在本期的《网络语义学杂志》中，我们发表了两篇论文，讨论了网络数据管理领域中最重要的问题之一:数据互连。随着网络技术的发展，数据网络的出现，这个领域在过去几年里获得了极大的兴趣。作为链接数据发布或通过使用专用模式嵌入web页面的数据源数量呈指数级增长，这需要能够有效识别这些数据源中出现的公共实体的技术。在过去几年中，开发了许多系统，涉及范围广泛的技术，考虑到有关所涉数据集的各种信息，以便找到它们之间最准确的联系。将词汇表、现有链接、数据范围、本体对齐和用户输入结合起来，以获得最佳结果。大多数有效的系统都是半自动化的，因为它们需要用户输入链接规范，指示什么与什么链接，从而在过程中指导工具。然而，对于网络规模的数据互连，用户在一个链路规范中的输入量仍然过高。因此，最近的研究主要集中在最小化用户输入上。本期特刊的两篇论文都是在这个方向上展示研究成果，每一篇论文都遵循一个特定的路径来实现类似的目标。在第一篇论文中，使用遗传规划的表达性链接规则的主动学习，互连工具Silk的作者提出了一种通过主动学习和遗传算法自动构建链接规范的技术。生成的系统只需要用户验证几个链接，直到达到可接受的规范。在第二篇论文《数据链接的自动键发现方法》中，Fatiha SAIS、Nathalie Pernelle和Danai Symeonidou提出了一种技术，可以在互连过程中自动选择要比较的谓词。该方法发现允许在给定数据集中唯一地标识数据资源的属性集，类似于关系数据库中的键的概念。这两篇文章都经过了非常严格的筛选过程，并且自首次提交以来都得到了改进。这是编辑的选择，只保留符合非常高标准的文章，结果只发表了两篇文章。我们相信这将确保一个更强大的研究领域。喜欢阅读!

本文章由计算机程序翻译，如有差异，请以英文原文为准。

求助全文

约1分钟内获得全文去求助

来源期刊

Journal of Web Semantics 工程技术-计算机：人工智能

CiteScore

6.20

自引率

12.00%

发文量

审稿时长

14.6 weeks

期刊介绍： The Journal of Web Semantics is an interdisciplinary journal based on research and applications of various subject areas that contribute to the development of a knowledge-intensive and intelligent service Web. These areas include: knowledge technologies, ontology, agents, databases and the semantic grid, obviously disciplines like information retrieval, language technology, human-computer interaction and knowledge discovery are of major relevance as well. All aspects of the Semantic Web development are covered.
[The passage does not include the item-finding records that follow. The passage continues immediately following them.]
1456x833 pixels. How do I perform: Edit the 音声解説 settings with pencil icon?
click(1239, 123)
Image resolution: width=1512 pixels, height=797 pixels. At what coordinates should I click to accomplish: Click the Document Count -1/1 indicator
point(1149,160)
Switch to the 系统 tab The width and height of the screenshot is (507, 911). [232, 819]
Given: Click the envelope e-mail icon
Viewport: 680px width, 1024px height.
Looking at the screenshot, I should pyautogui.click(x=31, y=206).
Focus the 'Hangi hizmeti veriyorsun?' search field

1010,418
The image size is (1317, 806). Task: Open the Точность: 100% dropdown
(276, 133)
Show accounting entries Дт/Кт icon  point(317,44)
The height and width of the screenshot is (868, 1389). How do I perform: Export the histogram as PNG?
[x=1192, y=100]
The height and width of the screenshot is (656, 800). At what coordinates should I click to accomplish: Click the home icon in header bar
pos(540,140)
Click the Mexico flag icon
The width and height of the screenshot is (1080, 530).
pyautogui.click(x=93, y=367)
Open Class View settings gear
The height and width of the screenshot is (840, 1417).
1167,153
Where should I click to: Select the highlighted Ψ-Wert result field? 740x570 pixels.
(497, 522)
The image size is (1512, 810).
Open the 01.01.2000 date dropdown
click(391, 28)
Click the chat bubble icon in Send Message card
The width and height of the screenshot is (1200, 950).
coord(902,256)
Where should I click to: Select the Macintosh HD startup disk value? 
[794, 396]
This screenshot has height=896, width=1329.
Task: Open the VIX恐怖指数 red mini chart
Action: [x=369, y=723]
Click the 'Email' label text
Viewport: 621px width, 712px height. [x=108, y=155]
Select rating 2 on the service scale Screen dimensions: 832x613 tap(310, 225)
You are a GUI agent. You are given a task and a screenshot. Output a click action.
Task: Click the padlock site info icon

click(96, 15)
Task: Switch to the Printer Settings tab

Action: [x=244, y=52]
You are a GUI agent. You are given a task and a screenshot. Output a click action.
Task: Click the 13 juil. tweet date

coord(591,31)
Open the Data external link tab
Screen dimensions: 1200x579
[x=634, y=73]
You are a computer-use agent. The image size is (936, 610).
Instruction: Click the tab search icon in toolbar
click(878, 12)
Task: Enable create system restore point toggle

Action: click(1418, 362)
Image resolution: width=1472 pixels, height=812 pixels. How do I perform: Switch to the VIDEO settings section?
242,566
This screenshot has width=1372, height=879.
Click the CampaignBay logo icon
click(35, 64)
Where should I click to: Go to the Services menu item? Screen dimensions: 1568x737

The publication of large-scale experiments and their analysis is also encouraged to clearly illustrate scenarios and methods that introduce semantics into existing Web interfaces, contents and services. The journal emphasizes the publication of papers that combine theories, methods and experiments from different subject areas in order to deliver innovative semantic methods and applications.